Does a "touring champion" do much for small feds today? | WrestleZone Forums

Does a "touring champion" do much for small feds today?

johnbragg

Championship Contender
BAck in the day, the old NWA model was that the World Champion would move from territory to territory, defending against the top star or stars and moving on. Seeing the World Champion was a big deal, a World title match was a draw, and would drive a large live gate.

National television (both cable and national syndication) destroyed the basis of the territory system--you didn't have to wait for a year or two to see the World Champion in your city's arena, you could see him in your living room on TV.

So now I'm wondering--for non-televised or barely-televised promotions, does or would a "touring champion" do much, if any, good? Part of the reason the NWA and TNA parted ways was TNA wasn't sending the NWA champions to the territories. But would there have been much point to sending JArrett or Styles to indy shows more often?
 
Another way to put this--does booking Cody Runnels, GFW Next Gen Champion do anything more for Central City Pro Wrestling than just booking Cody Runnels?

Or lets say Cody got ahold of the NWA World title, or a Japanese midcard title.
 
I don't think in this era of the wrestling business it's going to do much because what made this special back in the day was that fans still believe this thing was real so when the champion came to town, it was a big deal and if he was a heel like ric flair, the fans would comes to the show just to see the local hero beat the heel champion.

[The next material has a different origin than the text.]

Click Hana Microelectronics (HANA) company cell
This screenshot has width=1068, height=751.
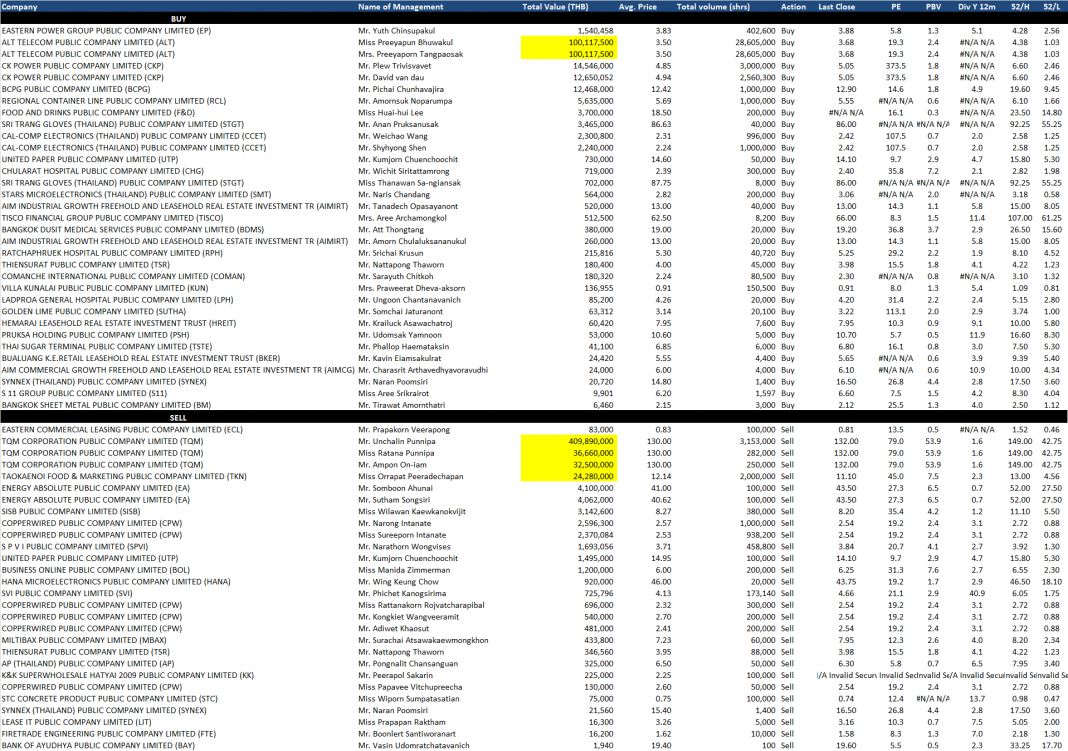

That's all in the past now, fans don't cares about good guys and bad guys, they don't take the product seriously like they did back in the day and today is not about the characters, it's about the wrestling so you could bring cody in a pwg or a central city pro wrestling wit a GFW title is technicly the same as if he didn't have any title.
 
In this day and age, I think it primarily depends upon whether or not a wrestler has made a significant star in one of the bigger promotions. Even then, however, it has something of a shelf life I believe. Using Cody Runnels as an example, he'd do every bit as much for Central City Pro Wrestling, quite possibly much more so, being booked as Cody Runnels, better known to everyone as Cody Rhodes, former 2 time Intercontinental and 6 time Tag Team Champion in WWE than as Cody Runnels, current GFW NEX GEN Champion. Why? Because GWF doesn't even register as a blip on the radar, I've actually read a lot of comments from people who'd completely forgotten it existed until reading that Cody won GWF's mid-card title.

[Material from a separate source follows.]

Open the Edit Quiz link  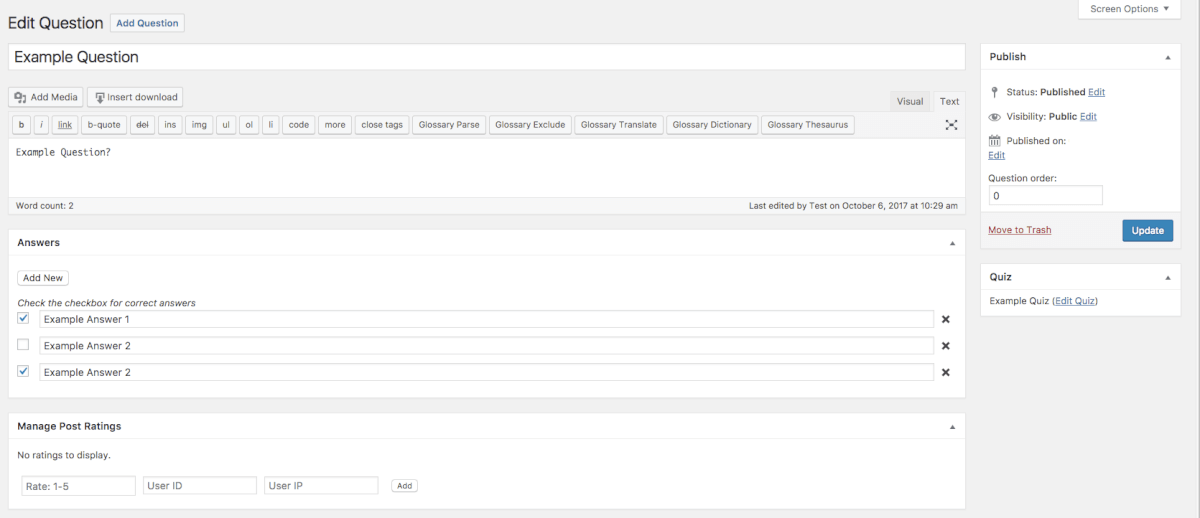pyautogui.click(x=1076, y=300)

If you're someone that's spent a significant number of years wrestling for bigger companies like TNA, ROH and WWE, then the small feds are a big step down and can be viewed, in the case of wrestlers established in the big federations, as where their career has gone to die. Being NWA World Heavyweight Champion now is pretty much meaningless as it's a title who's only real glory comes from its past; I looked it up and the current champ is some 51 year old nobody named Tim Storm who's entire 20 year career has been touring the small indie companies.
 
The only way a traveling champion would work with the small indies would sign a contract that whoever the champion is makes so many appearances in that promotion during a year. That, or start an alliance like the NWA but there are too many egos involved and how the NWA crumbled the first time.
 
In this day and age, I think it primarily depends upon whether or not a wrestler has made a significant star in one of the bigger promotions. Even then, however, it has something of a shelf life I believe. Using Cody Runnels as an example, he'd do every bit as much for Central City Pro Wrestling, quite possibly much more so, being booked as Cody Runnels, better known to everyone as Cody Rhodes, former 2 time Intercontinental and 6 time Tag Team Champion in WWE than as Cody Runnels, current GFW NEX GEN Champion. Why? Because GWF doesn't even register as a blip on the radar, I've actually read a lot of comments from people who'd completely forgotten it existed until reading that Cody won GWF's mid-card title.

If you're someone that's spent a significant number of years wrestling for bigger companies like TNA, ROH and WWE, then the small feds are a big step down and can be viewed, in the case of wrestlers established in the big federations, as where their career has gone to die. Being NWA World Heavyweight Champion now is pretty much meaningless as it's a title who's only real glory comes from its past; I looked it up and the current champ is some 51 year old nobody named Tim Storm who's entire 20 year career has been touring the small indie companies.

Thanks. I'm playing with writing a reboot of NWATNA almost from the beginning centered on Bill Behrens' NWA Wildside as the NWA flagship. People at the time were kicking around the idea of reviving the old NWA touring-champion model, and I came across the fact that former NWA World Champion Barry Windham was only about 42, and apparently in better shape in Dusty Rhodes' Turnbuckle Championship Wrestling than he had been in the 1990s in WWF and WCW. As a former NWA World Champion under age 50, I was thinking of putting a revived "NWA United States Champion" belt on Windham, so you'd have two stars available as touring champions.

But spending time and money trying to revive the territory system based on the turn-of-the-century independents is probably hopeless--the time and effort spent on building up NWA-branded indys in, say, Atlanta NAshville and Memphis or Charlotte, Greensboro and Raleigh-Durham would be better spent just running NWA Wildside B-show tours in those cities.